An Overview of Frailty in Kidney Transplantation

Measurement, Management and Future Considerations

Meera N. Harhay; Maya K. Rao; Kenneth J. Woodside; Kirsten L. Johansen; Krista L. Lentine; Stefan G. Tullius; Ronald F. Parsons; Tarek Alhamad; Joseph Berger; XingXing S. Cheng; Jaqueline Lappin; Raymond Lynch; Sandesh Parajuli; Jane C. Tan; Dorry L. Segev; Bruce Kaplan; Jon Kobashigawa; Darshana M. Dadhania; Mara A. McAdams-DeMarco


Nephrol Dial Transplant. 2020;35(7):1099-1112. 

In This Article

Potential Roles for Frailty Metrics in Pre-transplantation Settings

KT Candidate Assessment

Given the extent to which KT candidate selection relies on provider perceptions of patients, clinicians who rely solely on clinical acumen for health surveillance of their KT candidates may be likely to misclassify some patient subgroups as frail. In a study of 146 hemodialysis patients from a single dialysis facility, investigators assessed agreement between measured frailty using the Fried et al. criteria to nephrologists' subjective ratings of patient frailty. Nephrologists were inaccurate in their ratings of frailty in 37% of cases, and older adults were the patient subgroup that was most likely to be misclassified as frail.[79] Misclassification of frailty could have large implications for access to KT, as individuals who are inaccurately deemed 'too old, ill or frail' to undergo KT may be less likely to receive transplant education or referral as a result.[79–82] To minimize frailty misclassification that may improperly restrict access to KT, nephrologists may consider augmenting their clinical assessments of potential KT candidates with direct and objective measures of frailty, particularly among older individuals with ESKD.

Unintended Consequences: Frailty Assessments and Transplant Center Practices

Knowledge of frailty in the KT evaluation and selection processes may help to promote individualized care of the most vulnerable patients, permitting timely interventions to improve functional status and listing outcomes.[83–85] However, concerns arise about the potential of unintended consequences when integrating frailty assessments into the KT evaluation process.

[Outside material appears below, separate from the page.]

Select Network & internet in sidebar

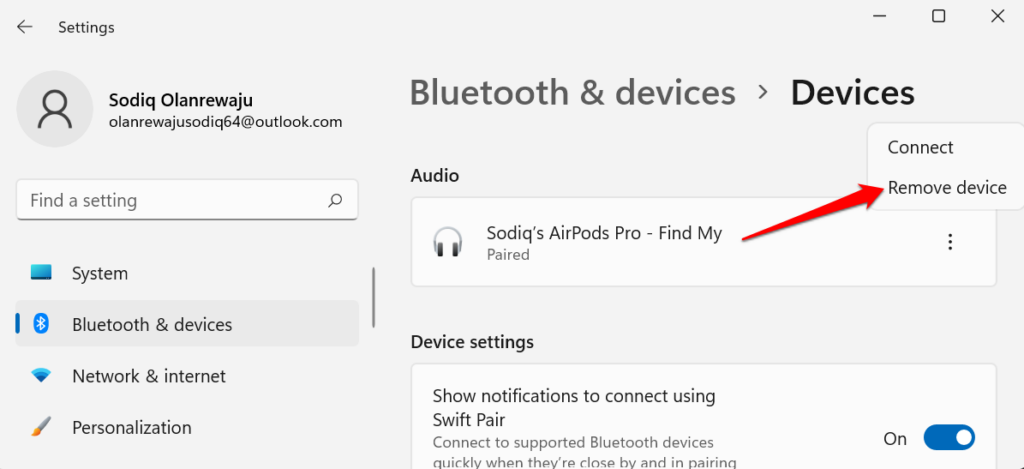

Earlier in this article, we described evidence that frail individuals with ESKD may still receive a substantial survival benefit from KT compared with remaining on dialysis,[51] and that frailty is potentially reversible with successful KT.[20] Indeed, data suggest that selected older patients and those with long dialysis exposures who receive KT are likely to have better survival and quality of life than similar patients who do not receive KT.[86,87] However, among US KT programs that use a frailty metric during KT candidate assessments, 53% reported that they were less likely to list a frail KT candidate for transplant.[53] These findings have led to concerns that until transplant programs are no longer disincentivized from accepting high-risk KT candidates, individuals with ESKD who are assessed (accurately or inaccurately) to be frail will have reduced access to KT.[11]

Longevity Matching

Given the independent association between frailty and survival, another potential role of frailty metrics is to improve efforts to maximize utility in organ allocation. The revised US Kidney Allocation System (KAS) incorporated a continuous scale called the Estimated Post-Transplant Survival (EPTS) to facilitate allocation of the highest quality deceased donor organs to recipients who are expected to live the longest (i.e. 'longevity matching').[88] Under the revised KAS, candidates with the longest predicted post-transplant survival (EPTS ≤20%) are prioritized for kidneys from donors ranked as 'top 20%' highest quality based on the Kidney Donor Profile Index. The EPTS is based on candidate age, duration of dialysis, diabetes and prior solid organ transplant status, and has a C-statistic of 0.69 (i.e. considered 'good' discriminatory ability).[89] An important area for future research is to examine whether the inclusion of frailty may improve the current longevity matching paradigm.